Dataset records
Content starts

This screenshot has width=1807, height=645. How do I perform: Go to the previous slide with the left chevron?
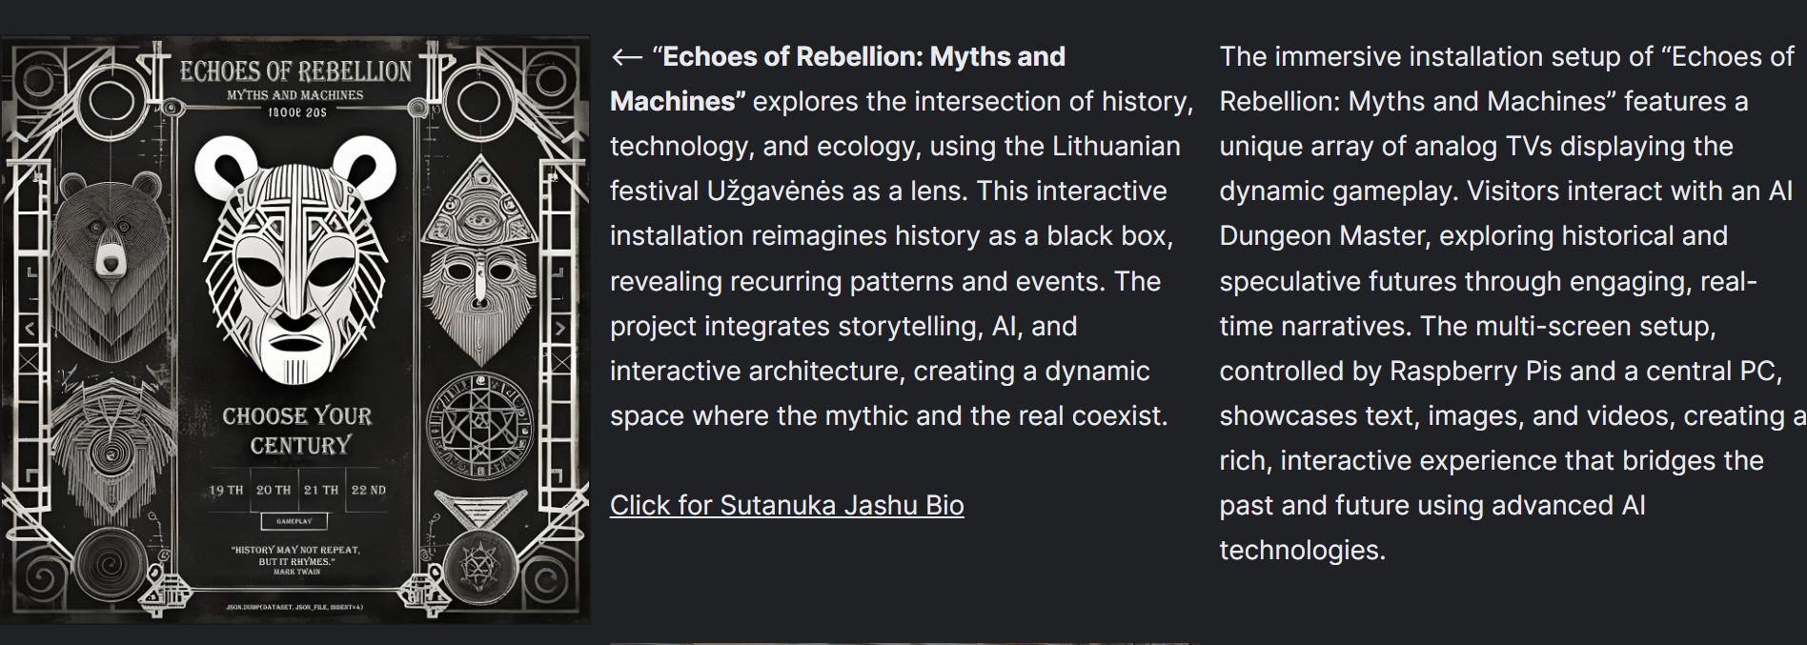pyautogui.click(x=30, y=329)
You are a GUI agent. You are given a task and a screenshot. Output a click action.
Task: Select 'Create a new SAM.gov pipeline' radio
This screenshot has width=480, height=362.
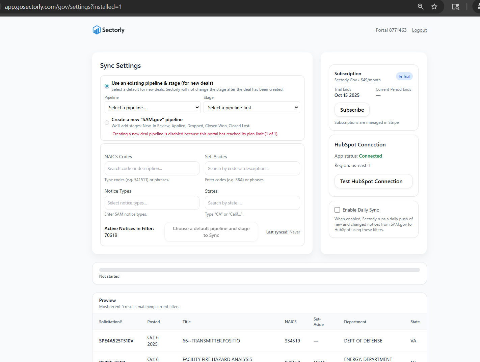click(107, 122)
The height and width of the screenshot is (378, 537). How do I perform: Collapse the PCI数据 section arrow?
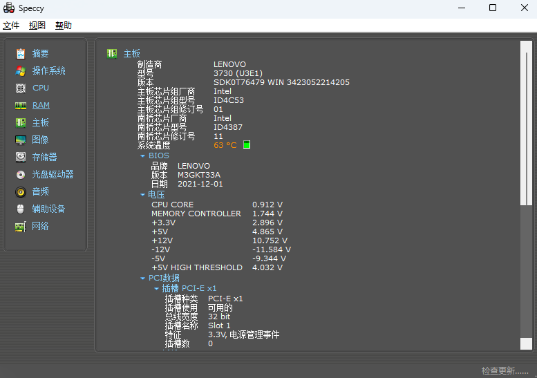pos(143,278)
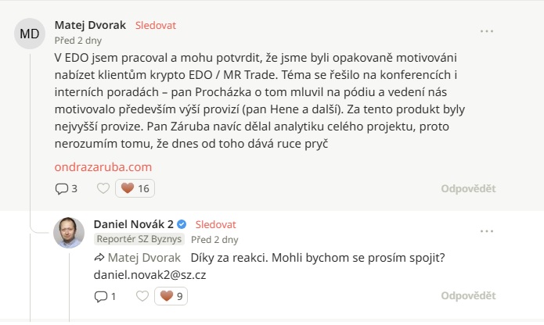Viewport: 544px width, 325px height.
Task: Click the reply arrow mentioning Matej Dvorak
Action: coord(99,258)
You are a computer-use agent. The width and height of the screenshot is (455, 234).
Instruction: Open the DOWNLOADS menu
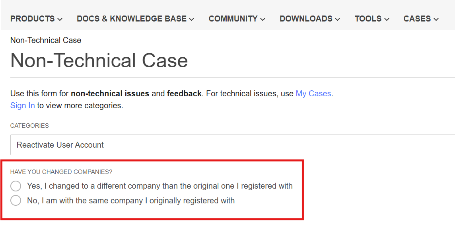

Content ends

Exercise instructions
The copy should match the records above exactly, except that pictures are dropped.

Problem solution
This screenshot has width=1807, height=645. How do I perform: Go to the previous slide with the left chevron?
pyautogui.click(x=30, y=329)
You are a GUI agent. You are given a task and a screenshot. Output a click action.
Task: Select 'Create a new SAM.gov pipeline' radio
This screenshot has width=480, height=362.
click(107, 122)
The height and width of the screenshot is (378, 537). How do I perform: Collapse the PCI数据 section arrow?
pos(143,278)
Viewport: 544px width, 325px height.
Task: Click the reply arrow mentioning Matej Dvorak
Action: coord(99,258)
You are a computer-use agent. The width and height of the screenshot is (455, 234).
Instruction: Open the DOWNLOADS menu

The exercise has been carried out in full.